▶ **What you will do**
Copying rule for the data below: take the line containing "480x360 pixels." and every line after it to the end, exactly, and drop all pictures.

[Opening Data section]

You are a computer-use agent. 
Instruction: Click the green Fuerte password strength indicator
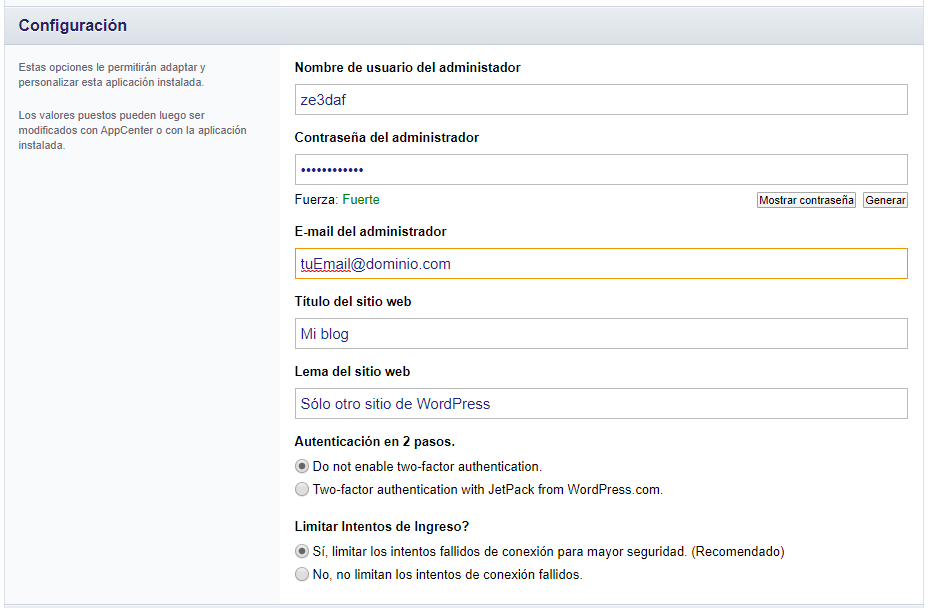[x=361, y=200]
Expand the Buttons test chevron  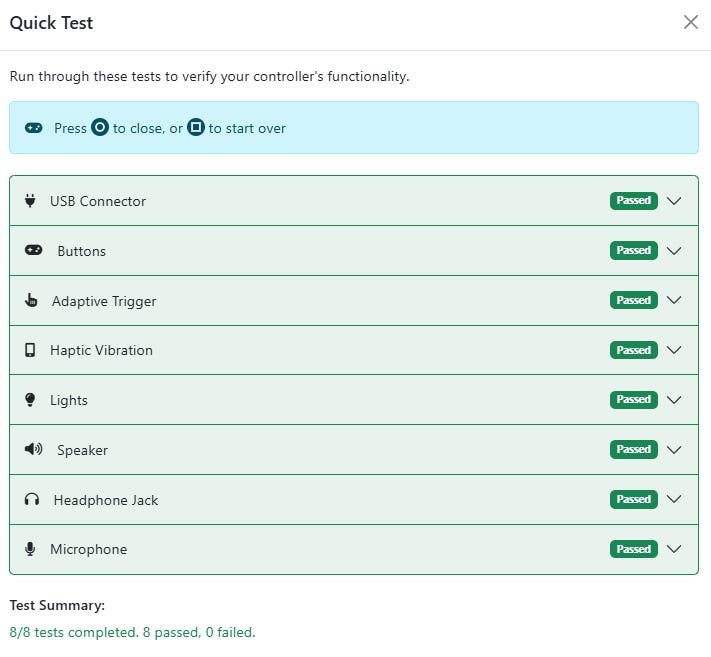tap(674, 251)
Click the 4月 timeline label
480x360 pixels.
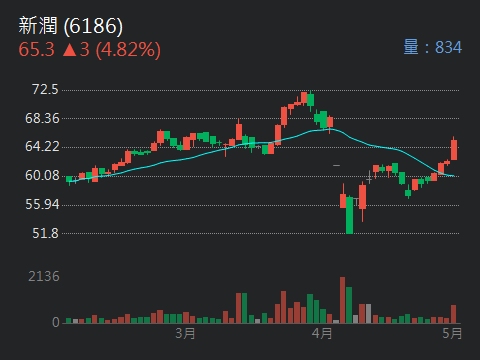pyautogui.click(x=322, y=333)
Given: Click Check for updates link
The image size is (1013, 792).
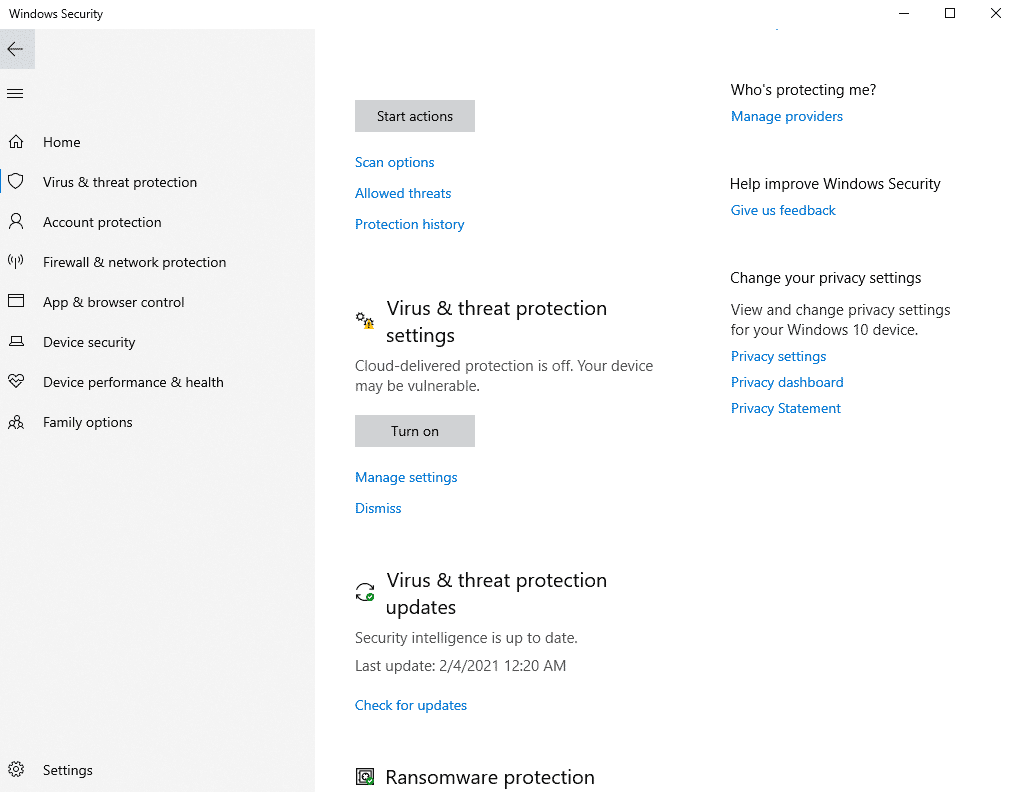Looking at the screenshot, I should coord(411,705).
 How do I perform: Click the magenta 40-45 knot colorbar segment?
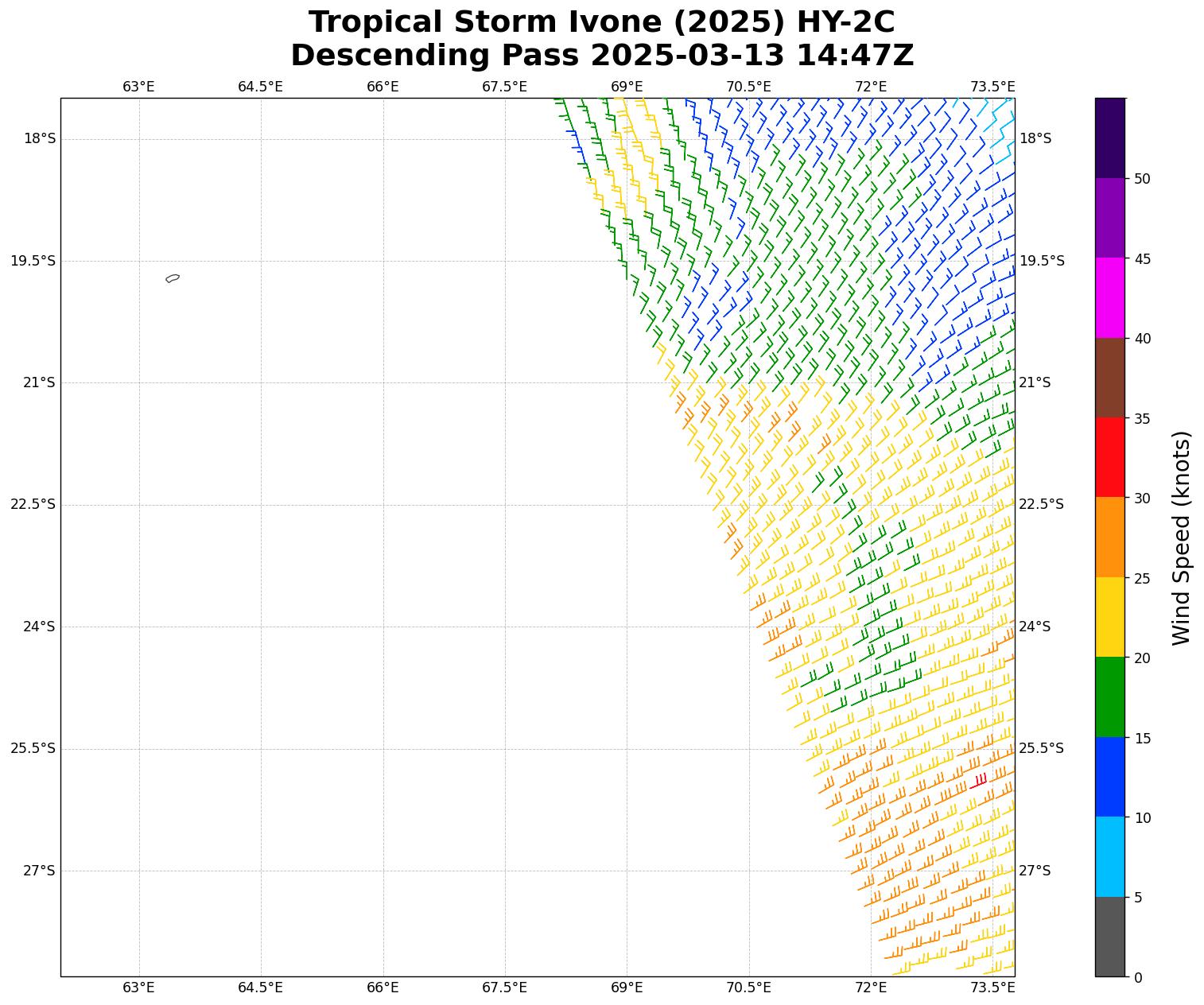tap(1109, 297)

[Closing Data section]

▶ **Your response**
480x360 pixels.
pyautogui.click(x=322, y=333)
Given: Click Check for updates link
The image size is (1013, 792).
Looking at the screenshot, I should coord(411,705).
 How do I perform: Click the magenta 40-45 knot colorbar segment?
tap(1109, 297)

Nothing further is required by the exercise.